DAI GIORNALI DI OGGI – Bokertov 24 luglio 2024
È il giorno dell’atteso intervento al Congresso Usa del primo ministro israeliano Benjamin Netanyahu. «L’eterno Netanyahu nell’America lacerata», titola La Stampa, sottolineando la volontà di Bibi di essere «ancora al governo fra sei mesi» a prescindere da chi sarà eletto alla Casa Bianca. Per arrivarci, si legge, «ha bisogno di guadagnare tempo, passare incolume fra ovazioni del Congresso e pressioni dell’amministrazione per la tregua con Hamas, fare acrobazie fra presidente in carica, sua vice e neocandidata democratica, ex-presidente repubblicano in corsa per il ritorno». A Washington sono attese anche manifestazioni di protesta. Il viaggio di Netanyahu è visto d’altronde «con grande ostilità da tutte le organizzazioni che negli ultimi mesi hanno guidato la campagna anti-Israele», racconta il Corriere della Sera. In prima linea nella mobilitazione contro lo Stato ebraico ci sono «studenti e associazioni di arabi-americani che hanno creato un clima esplosivo nelle università e nelle strade d’America».
Il filosofo politico Michael Walzer, in una intervista con il Corriere della Sera, definisce Joe Biden «un mensch, che in yiddish vuol dire un uomo con la U maiuscola, retto e coraggioso, d’integrità e onore». Positivo il suo bilancio sull’operato del presidente uscente: «Si è impegnato negli obiettivi della socialdemocrazia più di ogni altro presidente dai tempi di Franklin Delano Roosevelt». Come ebreo americano, prosegue Walzer, «ricorderò che dopo il 7 ottobre Joe Biden non si è impappinato, sapeva esattamente cosa dire e lo ha detto bene». Da allora però c’è stato un declino fisico evidente e il suo passo indietro è stato inevitabile, sostiene il politologo, secondo il quale in caso di vittoria la candidata democratica Kamala Harris «rispetterà la sua eredità politica» e non verrà meno «l’appoggio per la sicurezza dello Stato ebraico». Lo sostiene anche il Foglio in un’analisi sui rapporti tra Washington e Gerusalemme. Kamala Harris «non è un volto del sostegno a Israele quanto Biden», si legge, «ma difficilmente ha intenzione di distanziarsi dalla linea tenuta finora dall’Amministrazione di cui fa parte».

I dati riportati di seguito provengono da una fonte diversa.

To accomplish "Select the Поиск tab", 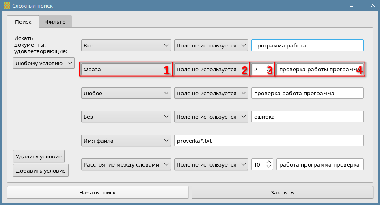I will [x=23, y=22].
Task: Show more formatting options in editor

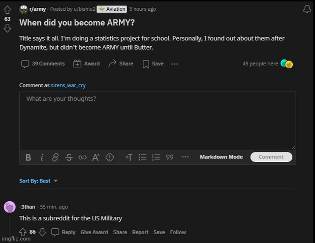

Repubblica intervista il regista israeliano Amos Gitai, protagonista alla Mostra del Cinema di Venezia con il suo nuovo film “Why War” sul carteggio tra Albert Einstein e Sigmund Freud, pubblicato nel 1933 in un’Europa ormai prossima al baratro. «Non siamo condannati alla guerra e alla violenza, anzi. Ma è vero che è la soluzione più facile e allo stesso tempo la più terribile», afferma Gitai. «Quando mi sono occupato dell’assassinio di Rabin, questo era già il nocciolo di ciò che cercavo di capire».
«Il conflitto in corso ha trasformato le vite dei civili in un vero inferno, con continue minacce alla sicurezza», sostiene il sindaco di Gaza Yahya al-Sarraj parlando con il Sole 24 Ore.
Sale l’allerta per la cerimonia inaugurale dei Giochi olimpici di Parigi. Italia e Israele saranno sulla stessa barca, dove saliranno anche «agenti del Mossad», mentre sullo sfondo «è stato attivato un piano sicurezza senza precedenti con 45mila tra poliziotti e gendarmi, 10mila soldati, 2mila poliziotti comunali, 2mila agenti di sicurezza privati, oltre che tiratori scelti sui tetti, i reparti speciali e unità anti-drone» (Gazzetta dello Sport).
Secondo il presidente del Senato Ignazio La Russa, il cronista della Stampa pestato dai fascisti di CasaPound avrebbe dovuto qualificarsi come giornalista. Parole irricevibili per il quotidiano, che stigmatizza: «Certo, anche Ignazio La Russa “condanna”. Peccato solo che quel “però” aggiunto subito dopo sembra quasi ribaltare i ruoli di questa storiaccia». La Russa ha anche dichiarato: «Un giornalista ha detto che non si gioca a calcio con i fascisti, si chiama Berizzi. Io non giocherei a calcio con Berizzi, siamo pari». Gli risponde in una nota il comitato di redazione di Repubblica: «Alla seconda carica dello Stato ricordiamo che Berizzi da anni vive sotto scorta a causa delle minacce subite dagli ambienti dell’estrema destra italiana». Per il cdr di Repubblica, «ironizzare su un giornalista sotto tutela per queste ragioni qualifica La Russa e dimostra per l’ennesima volta le inquietanti commistioni ideologiche tra neofascisti e i vertici politici e istituzionali del nostro Paese».